Department of Biotechnology, Faculty of Advanced Sciences and Technologies, University of Isfahan, Isfahan, Iran.
J Theor Biol. 2011 Jul 21;281(1):18-23. doi: 10.1016/j.jtbi.2011.04.017. Epub 2011 Apr 28.
The amino acid gamma-aminobutyric-acid receptors (GABA(A)Rs) belong to the ligand-gated ion channels (LGICs) superfamily. GABA(A)Rs are highly diverse in the central nervous system. These channels play a key role in regulating behavior. As a result, the prediction of GABA(A)Rs from the amino acid sequence would be helpful for research on these receptors. We have developed a method to predict these proteins using the features obtained from Chou's pseudo-amino acid composition concept and support vector machine as a powerful machine learning approach. The predictor efficiency was assessed by five-fold cross-validation. This method achieved an overall accuracy and Matthew's correlation coefficient (MCC) of 94.12% and 0.88, respectively. Furthermore, to evaluate the effect and power of each feature, the minimum Redundancy and Maximum Relevance (mRMR) feature selection method was implemented. An interesting finding in this study is the presence of all six characters (hydrophobicity, hydrophilicity, side chain mass, pK1, pK2 and pI) or combination of the characters among the 5 higher ranked features (pk2 and pI, hydrophobicity and mass, pk1, hydrophilicity and mass) obtained from the mRMR feature selection method. The results show a biologically justifiable ranked attributes of pk2 and pI; hydrophobicity, hydrophilicity and mass; mass and pk1; pk2 and mass. Based on our results, using the concept of Chou's pseudo-amino acid composition and support vector machine is an effective approach for the prediction of GABA(A)Rs.

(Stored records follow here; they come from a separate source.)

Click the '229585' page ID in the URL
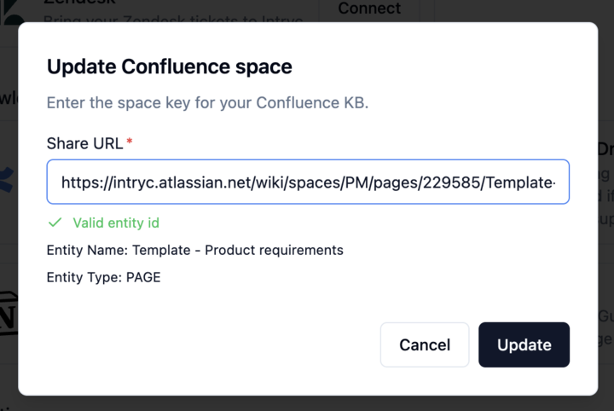Image resolution: width=614 pixels, height=411 pixels. pos(449,182)
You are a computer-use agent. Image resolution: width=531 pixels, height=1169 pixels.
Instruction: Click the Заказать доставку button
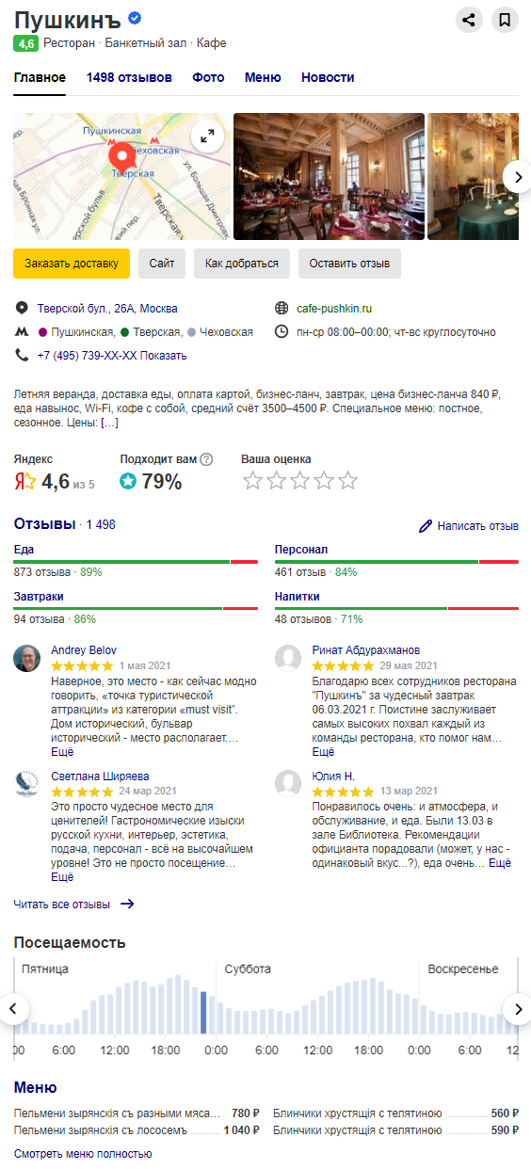(72, 264)
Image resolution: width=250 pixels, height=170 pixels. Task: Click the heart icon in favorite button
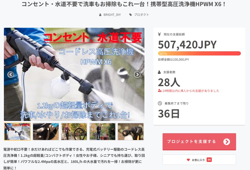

γ-氨基丁酸受体(GABA(A)Rs)属于配体门控离子通道(LGICs)超家族。GABA(A)Rs 在中枢神经系统中高度多样化。这些通道在调节行为方面起着关键作用。因此,从氨基酸序列预测 GABA(A)Rs 将有助于这些受体的研究。我们已经开发了一种使用 Chou 的伪氨基酸组成概念获得的特征和支持向量机作为强大的机器学习方法来预测这些蛋白质的方法。通过五重交叉验证评估预测器的效率。该方法的总体准确性和 Matthew 相关系数(MCC)分别为 94.12%和 0.88。此外,为了评估每个特征的效果和能力,实施了最小冗余和最大相关性(mRMR)特征选择方法。这项研究的一个有趣发现是,在所获得的 5 个排名较高的特征(pk2 和 pI、疏水性和质量、pk1、亲水性和质量)中,存在所有 6 个字符(疏水性、亲水性、侧链质量、pK1、pK2 和 pI)或字符的组合。mRMR 特征选择方法。结果表明,pk2 和 pI;疏水性、亲水性和质量;质量和 pk1;pk2 和质量具有合理的生物学排名属性。基于我们的结果,使用 Chou 的伪氨基酸组成和支持向量机的概念是预测 GABA(A)Rs 的有效方法。